Capacitar a magistratura, criar varas especializadas e concentrar os processos com quem estiver preparado para lidar especificamente com a questão: essas foram algumas propostas apresentadas durante o primeiro dia do Encontro Nacional do Fórum Nacional do Poder Judiciário para o Combate ao Trabalho em Condições Análogas à de Escravo e ao Tráfico de Pessoas (Fontet) ocorrido nessa quinta-feira (5/9), em Brasília. Promovido pelo Conselho Nacional de Justiça (CNJ), o evento trouxe debates sobre as perspectivas atuais e a interrelação entre o trabalho análogo à escravidão e o tráfico de pessoas. As sugestões para o enfrentamento ainda serão discutidas e consolidadas no último dia do encontro, nesta sexta-feira (6/9).
Também esteve na pauta de debates a integração de políticas públicas, inclusive para fortalecer as ações que envolvam moradia e reforma agrária, fatores considerados motivadores para que as pessoas sejam aliciadas e escravizadas. Um dos destaques é reforçar o trabalho em rede e promover articulações interinstitucionais para dar acesso à cidadania – como providenciar emissão de documentos e fazer a inscrição no CadÚnico – imediatamente após o resgate, já que a busca ativa dessas pessoas depois é praticamente impossível.
Trâmite processual
A lentidão para a conclusão de processos referentes à temática foi um dos pontos de atenção destacados pelos participantes dos painéis realizados nessa quinta-feira (5/9). De acordo com uma pesquisa da Clínica de Trabalho Escravo e Tráfico de Pessoas da Universidade Federal de Minas Gerais (UFMG), o tempo de tramitação das ações sobre tráfico de pessoas ultrapassam 10 anos de duração. No entanto, apenas 4,2% dos processos resultam em condenação, das quais, a maioria não ultrapassa quatro anos.
O conselheiro do CNJ, Guilherme Feliciano, destacou que o número de autuações envolvendo o trabalho análogo à escravidão vai além do número de condenações criminais transitadas em julgados, pois escravidão moderna não é reconhecida. “Precisamos verificar o que é discurso e o que é realidade, o que é consciência e o que está enraizado em nossa cultura escravista de séculos”, disse.

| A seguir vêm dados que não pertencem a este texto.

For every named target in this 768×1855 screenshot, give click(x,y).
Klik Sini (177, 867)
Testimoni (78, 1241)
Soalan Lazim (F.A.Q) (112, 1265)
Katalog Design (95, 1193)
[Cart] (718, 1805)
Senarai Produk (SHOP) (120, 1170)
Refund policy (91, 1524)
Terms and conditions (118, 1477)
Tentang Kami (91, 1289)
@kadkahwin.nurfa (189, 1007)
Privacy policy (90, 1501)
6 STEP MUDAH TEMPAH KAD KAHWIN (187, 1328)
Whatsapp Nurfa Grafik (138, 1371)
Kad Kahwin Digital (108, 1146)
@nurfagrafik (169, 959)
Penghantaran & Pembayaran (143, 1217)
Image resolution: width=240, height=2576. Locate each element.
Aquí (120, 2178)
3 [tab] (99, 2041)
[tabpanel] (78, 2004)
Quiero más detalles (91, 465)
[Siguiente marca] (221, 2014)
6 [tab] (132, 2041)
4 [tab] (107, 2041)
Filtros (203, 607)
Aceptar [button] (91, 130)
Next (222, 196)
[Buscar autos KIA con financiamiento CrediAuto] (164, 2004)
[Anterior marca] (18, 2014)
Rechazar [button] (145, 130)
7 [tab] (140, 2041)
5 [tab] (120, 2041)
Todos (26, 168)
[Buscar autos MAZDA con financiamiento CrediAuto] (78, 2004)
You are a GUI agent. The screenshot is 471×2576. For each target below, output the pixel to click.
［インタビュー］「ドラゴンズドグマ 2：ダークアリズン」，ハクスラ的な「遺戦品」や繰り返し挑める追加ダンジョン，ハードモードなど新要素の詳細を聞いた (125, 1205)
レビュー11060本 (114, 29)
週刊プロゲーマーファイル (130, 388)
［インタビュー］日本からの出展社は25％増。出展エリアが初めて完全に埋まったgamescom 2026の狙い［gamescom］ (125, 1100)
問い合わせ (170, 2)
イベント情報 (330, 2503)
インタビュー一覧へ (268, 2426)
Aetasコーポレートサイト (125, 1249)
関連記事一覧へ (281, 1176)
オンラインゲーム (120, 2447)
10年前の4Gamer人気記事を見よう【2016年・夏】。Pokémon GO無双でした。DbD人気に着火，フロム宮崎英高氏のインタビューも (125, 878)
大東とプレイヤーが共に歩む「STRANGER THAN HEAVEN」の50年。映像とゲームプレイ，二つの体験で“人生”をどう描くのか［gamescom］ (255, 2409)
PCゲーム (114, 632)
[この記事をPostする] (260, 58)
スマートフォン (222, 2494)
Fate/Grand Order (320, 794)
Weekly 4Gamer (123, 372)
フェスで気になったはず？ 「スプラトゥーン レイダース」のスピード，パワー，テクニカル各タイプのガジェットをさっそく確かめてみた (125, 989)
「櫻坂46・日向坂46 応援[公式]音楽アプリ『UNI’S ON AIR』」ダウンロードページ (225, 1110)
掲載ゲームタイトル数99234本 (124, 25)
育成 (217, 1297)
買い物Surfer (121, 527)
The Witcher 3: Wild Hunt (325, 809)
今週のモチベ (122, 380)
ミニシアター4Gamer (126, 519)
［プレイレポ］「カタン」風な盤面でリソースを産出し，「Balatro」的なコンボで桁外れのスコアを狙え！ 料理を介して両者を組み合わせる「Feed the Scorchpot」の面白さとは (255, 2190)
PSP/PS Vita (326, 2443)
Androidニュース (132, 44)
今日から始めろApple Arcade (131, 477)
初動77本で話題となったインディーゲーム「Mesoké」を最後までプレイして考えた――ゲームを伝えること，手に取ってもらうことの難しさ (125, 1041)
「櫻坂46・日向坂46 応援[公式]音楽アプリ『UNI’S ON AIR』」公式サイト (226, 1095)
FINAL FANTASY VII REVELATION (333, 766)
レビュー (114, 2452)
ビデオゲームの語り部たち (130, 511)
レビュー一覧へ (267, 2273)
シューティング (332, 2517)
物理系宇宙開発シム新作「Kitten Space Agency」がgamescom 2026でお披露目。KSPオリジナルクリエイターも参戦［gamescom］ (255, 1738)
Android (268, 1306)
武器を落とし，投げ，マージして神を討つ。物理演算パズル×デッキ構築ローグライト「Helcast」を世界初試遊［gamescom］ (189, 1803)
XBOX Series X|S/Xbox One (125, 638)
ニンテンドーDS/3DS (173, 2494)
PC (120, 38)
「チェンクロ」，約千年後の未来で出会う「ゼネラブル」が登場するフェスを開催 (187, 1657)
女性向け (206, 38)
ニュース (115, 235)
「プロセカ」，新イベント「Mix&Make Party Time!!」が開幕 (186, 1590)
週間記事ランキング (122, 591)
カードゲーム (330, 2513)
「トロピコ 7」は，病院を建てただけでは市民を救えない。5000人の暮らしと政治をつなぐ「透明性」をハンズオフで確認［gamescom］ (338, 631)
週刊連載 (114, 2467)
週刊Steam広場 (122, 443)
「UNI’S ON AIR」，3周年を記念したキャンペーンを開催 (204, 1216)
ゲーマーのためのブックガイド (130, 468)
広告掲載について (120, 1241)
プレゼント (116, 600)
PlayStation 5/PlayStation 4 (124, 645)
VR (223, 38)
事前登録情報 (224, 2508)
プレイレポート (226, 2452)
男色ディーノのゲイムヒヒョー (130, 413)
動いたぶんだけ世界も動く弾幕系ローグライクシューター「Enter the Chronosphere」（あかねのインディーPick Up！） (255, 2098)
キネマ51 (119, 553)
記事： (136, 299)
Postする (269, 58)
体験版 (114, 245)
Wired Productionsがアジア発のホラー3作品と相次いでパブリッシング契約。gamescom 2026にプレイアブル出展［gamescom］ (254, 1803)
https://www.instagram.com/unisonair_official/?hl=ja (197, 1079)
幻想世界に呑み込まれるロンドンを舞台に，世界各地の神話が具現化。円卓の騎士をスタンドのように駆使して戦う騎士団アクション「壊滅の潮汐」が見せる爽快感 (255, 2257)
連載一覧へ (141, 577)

Para os especialistas, é preciso repensar a gestão da Justiça para que as vítimas tenham uma resposta mais rápida do Poder Público.
Trabalho em rede
O presidente do Fontet e desembargador do Tribunal Regional do Trabalho da 1.ª Região (TRT-1), conselheiro Alexandre Teixeira, afirmou que todos os envolvidos “trabalham em rede para o bem”. Durante o painel “A interrelação entre o tráfico de pessoas e o trabalho escravo”, Teixeira lembrou que as propostas de enfrentamento são fruto do diálogo entre os vários segmentos do sistema de Justiça. “É importante pensar as estratégias para atuarmos em conjunto, cada um em sua especificidade”. Os participantes do painel afirmaram que é preciso se afastar da ideia comum de que escravo é somente o que está acorrentado e preso, sob ameaça de armas.
O ideal, como debateram, é que as legislações internacional e nacional sejam mais difundidas, uma vez que convergem para a defesa dos trabalhadores. As normas vigentes evitam que as pessoas não sejam “coisificadas”, mas obtenham apoio da rede de proteção, incluindo o Judiciário.
As recomendações internacionais, por sua vez, determinam que o combate ao trabalho escravo moderno é obrigação de todos os países. Isso inclui a observação das cadeias globais de fornecimento, tanto para contratações, quanto para compra de produtos. Também é de responsabilidade governamental a sensibilização da sociedade não apenas sobre escravidão, mas também sobre o tráfico de pessoas para quaisquer fins, como remoção de órgãos, criminalidade ou casamento forçado, por exemplo.
Participaram dos debates o juiz do tribunal Regional Federal da 6.ª Região (TRF-6) e Coordenador da Clínica de Trabalho Escravo e Tráfico de Pessoas, Carlos Haddad; os juízes auxiliares da Presidência do CNJ, Fabiane Pieruccini e Jônatas Andrade; a presidente da Anamatra Luciana Paula Conforti; o auditor fiscal do Trabalho André Esposito Roston; e a representante do Escritório das Nações Unidas sobre Drogas e Crime (UNODC), Alline Pedra Jorge.